Vitamin C Ameliorates Potassium Dichromate-Induced Oxidative Stress and Mitochondrial Dysfunction via PGC-1α/Nrf-2/TFAM Pathway.

Abstract

Exposure to potassium dichromate (K₂Cr₂O₇) is well known for its nephrotoxic effects on humans and animals. This study investigated the protective effects of vitamin C against K₂Cr₂O₇-induced nephrotoxicity, focusing on its impact on altered carbohydrate metabolism, mitochondrial dysfunction, and associated molecular mechanisms in the cortical and medullary kidney segments. Male Wistar rats (n = 8) were divided into four groups: Group I received saline, Group II received a single 250 mg/kg body weight (bwt) intraperitoneal (i.p.) injection of vitamin C, Group III received K₂Cr₂O₇ (15 mg/kg bwt, i.p.), and Group IV received vitamin C 6 h before K₂Cr₂O₇ administration. Vitamin C significantly mitigated K₂Cr₂O₇-induced nephrotoxic effects, restoring normal renal function and histological architecture. It preserved the activities of glycolytic and gluconeogenic enzymes altered by K₂Cr₂O₇. Additionally, vitamin C mitigated K₂Cr₂O₇-induced mitochondrial dysfunction by maintaining tricarboxylic acid (TCA) cycle enzymes, electron transport chain proteins, mitochondrial DNA copy number, and ATP content.
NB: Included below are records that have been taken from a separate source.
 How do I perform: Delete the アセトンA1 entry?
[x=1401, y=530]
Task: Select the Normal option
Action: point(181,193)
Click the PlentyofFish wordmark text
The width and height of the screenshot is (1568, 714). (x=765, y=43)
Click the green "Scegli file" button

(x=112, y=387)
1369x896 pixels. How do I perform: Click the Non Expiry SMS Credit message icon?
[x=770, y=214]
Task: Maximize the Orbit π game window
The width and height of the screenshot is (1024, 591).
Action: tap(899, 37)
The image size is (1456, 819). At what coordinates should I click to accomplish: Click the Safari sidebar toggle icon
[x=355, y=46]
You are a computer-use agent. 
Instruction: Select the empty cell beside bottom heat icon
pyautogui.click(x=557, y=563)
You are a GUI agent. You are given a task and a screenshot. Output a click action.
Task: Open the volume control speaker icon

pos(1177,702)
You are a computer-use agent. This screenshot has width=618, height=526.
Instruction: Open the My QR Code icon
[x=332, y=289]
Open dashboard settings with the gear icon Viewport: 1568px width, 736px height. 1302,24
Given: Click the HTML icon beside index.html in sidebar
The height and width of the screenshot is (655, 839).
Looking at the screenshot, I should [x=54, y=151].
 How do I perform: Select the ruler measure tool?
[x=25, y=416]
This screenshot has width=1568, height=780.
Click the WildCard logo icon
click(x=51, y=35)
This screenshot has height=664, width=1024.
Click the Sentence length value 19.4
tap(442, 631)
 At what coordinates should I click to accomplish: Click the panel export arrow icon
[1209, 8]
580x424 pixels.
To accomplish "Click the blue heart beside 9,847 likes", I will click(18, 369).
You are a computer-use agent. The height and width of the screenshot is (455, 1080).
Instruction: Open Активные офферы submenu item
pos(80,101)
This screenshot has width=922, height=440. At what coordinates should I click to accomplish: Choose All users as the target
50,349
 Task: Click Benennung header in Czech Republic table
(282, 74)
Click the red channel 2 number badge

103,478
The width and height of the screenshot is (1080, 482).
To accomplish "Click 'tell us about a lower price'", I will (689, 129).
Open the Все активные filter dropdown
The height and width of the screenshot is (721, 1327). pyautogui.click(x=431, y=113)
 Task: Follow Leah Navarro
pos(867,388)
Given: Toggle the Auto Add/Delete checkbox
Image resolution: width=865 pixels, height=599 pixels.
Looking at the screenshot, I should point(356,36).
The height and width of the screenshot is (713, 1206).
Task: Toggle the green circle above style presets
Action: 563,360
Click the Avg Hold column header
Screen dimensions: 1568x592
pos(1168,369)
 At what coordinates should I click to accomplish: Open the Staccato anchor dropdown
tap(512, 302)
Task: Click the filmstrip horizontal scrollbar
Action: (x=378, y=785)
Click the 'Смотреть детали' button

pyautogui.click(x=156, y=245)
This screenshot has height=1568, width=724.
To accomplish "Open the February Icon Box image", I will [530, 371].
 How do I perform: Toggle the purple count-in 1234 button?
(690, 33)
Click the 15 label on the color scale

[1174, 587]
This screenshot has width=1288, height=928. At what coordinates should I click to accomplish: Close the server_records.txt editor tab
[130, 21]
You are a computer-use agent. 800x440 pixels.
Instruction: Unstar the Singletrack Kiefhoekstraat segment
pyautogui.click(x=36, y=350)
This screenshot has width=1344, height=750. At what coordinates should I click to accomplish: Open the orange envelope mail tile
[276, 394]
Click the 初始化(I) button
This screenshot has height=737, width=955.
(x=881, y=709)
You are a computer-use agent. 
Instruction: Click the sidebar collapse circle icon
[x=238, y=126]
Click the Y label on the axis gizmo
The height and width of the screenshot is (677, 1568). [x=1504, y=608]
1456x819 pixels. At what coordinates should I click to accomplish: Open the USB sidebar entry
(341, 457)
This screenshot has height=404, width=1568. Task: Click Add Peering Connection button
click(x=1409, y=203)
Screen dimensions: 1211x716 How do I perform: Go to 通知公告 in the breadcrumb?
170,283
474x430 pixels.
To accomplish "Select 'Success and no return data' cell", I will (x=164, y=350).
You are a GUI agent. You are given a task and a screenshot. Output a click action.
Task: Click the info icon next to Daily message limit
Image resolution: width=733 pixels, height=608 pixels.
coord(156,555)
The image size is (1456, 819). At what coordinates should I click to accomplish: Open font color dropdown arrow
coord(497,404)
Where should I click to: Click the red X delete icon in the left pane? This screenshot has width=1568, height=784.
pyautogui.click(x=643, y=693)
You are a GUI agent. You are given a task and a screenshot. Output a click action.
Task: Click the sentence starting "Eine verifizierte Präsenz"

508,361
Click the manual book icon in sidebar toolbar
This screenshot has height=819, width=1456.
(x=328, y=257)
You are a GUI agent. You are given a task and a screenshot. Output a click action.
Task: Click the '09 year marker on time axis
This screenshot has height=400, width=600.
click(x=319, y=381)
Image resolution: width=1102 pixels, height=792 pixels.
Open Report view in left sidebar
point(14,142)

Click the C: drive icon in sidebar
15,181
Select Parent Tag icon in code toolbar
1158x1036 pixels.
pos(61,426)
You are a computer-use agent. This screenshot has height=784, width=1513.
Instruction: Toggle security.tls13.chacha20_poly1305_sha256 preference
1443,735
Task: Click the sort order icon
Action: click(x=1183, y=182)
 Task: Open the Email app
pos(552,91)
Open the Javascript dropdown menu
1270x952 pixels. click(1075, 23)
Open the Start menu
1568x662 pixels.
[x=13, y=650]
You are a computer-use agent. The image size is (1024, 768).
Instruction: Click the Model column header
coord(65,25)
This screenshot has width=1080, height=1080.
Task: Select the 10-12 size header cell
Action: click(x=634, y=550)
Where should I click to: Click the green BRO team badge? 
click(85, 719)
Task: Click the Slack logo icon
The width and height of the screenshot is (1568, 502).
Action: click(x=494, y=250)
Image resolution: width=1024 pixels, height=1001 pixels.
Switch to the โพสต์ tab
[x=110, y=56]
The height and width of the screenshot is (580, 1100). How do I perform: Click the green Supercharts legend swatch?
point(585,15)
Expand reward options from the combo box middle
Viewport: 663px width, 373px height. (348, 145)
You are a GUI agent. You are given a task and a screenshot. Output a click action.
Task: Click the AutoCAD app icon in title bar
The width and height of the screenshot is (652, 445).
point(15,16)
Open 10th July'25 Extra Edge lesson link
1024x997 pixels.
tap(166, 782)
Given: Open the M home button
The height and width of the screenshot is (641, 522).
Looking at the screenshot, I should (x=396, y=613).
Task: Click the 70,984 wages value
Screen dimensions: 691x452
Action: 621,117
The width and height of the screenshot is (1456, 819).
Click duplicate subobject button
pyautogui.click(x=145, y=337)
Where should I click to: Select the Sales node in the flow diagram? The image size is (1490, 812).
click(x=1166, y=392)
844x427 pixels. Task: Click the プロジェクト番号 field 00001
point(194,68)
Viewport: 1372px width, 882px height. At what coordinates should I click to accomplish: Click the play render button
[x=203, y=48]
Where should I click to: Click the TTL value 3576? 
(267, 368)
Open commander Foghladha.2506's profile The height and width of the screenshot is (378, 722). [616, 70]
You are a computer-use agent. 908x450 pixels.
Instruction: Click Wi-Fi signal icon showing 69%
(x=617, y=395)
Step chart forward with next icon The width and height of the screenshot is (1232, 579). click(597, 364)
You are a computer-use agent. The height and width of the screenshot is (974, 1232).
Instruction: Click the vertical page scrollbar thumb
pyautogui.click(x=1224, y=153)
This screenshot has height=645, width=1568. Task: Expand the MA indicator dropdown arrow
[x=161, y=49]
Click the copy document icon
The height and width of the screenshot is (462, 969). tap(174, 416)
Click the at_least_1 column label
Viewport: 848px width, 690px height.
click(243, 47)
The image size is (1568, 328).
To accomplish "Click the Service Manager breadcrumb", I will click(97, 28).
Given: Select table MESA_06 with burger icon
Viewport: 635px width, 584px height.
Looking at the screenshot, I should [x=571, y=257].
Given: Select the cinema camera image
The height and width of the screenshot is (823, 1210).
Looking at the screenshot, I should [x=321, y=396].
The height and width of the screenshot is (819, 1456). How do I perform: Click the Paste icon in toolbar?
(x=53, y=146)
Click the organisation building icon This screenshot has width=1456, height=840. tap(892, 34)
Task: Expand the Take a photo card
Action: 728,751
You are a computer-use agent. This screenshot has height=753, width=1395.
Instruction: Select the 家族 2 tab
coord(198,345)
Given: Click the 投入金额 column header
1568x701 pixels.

It also reduced oxidative stress markers and enhanced antioxidant enzyme activity. The protective mechanism of vitamin C against K₂Cr₂O₇-induced renal damage involved upregulation of the protein expression of peroxisome proliferation-activated receptor-γ coactivator-1α (PGC-1α), which further elevated the protein expression of nuclear factor erythroid 2-related factor-2 (Nrf-2) and transcription factor A, mitochondrial (TFAM), crucial for protecting cells from oxidative stress, enhancing mitochondrial function, and promoting cellular health. Overall, this study highlights the significant protective role of vitamin C against K₂Cr₂O₇-induced renal damage by preserving carbohydrate metabolism and mitigating mitochondrial dysfunction through the PGC-1α/Nrf-2/TFAM pathway, offering valuable insights into its protective mechanisms in nephrotoxicity.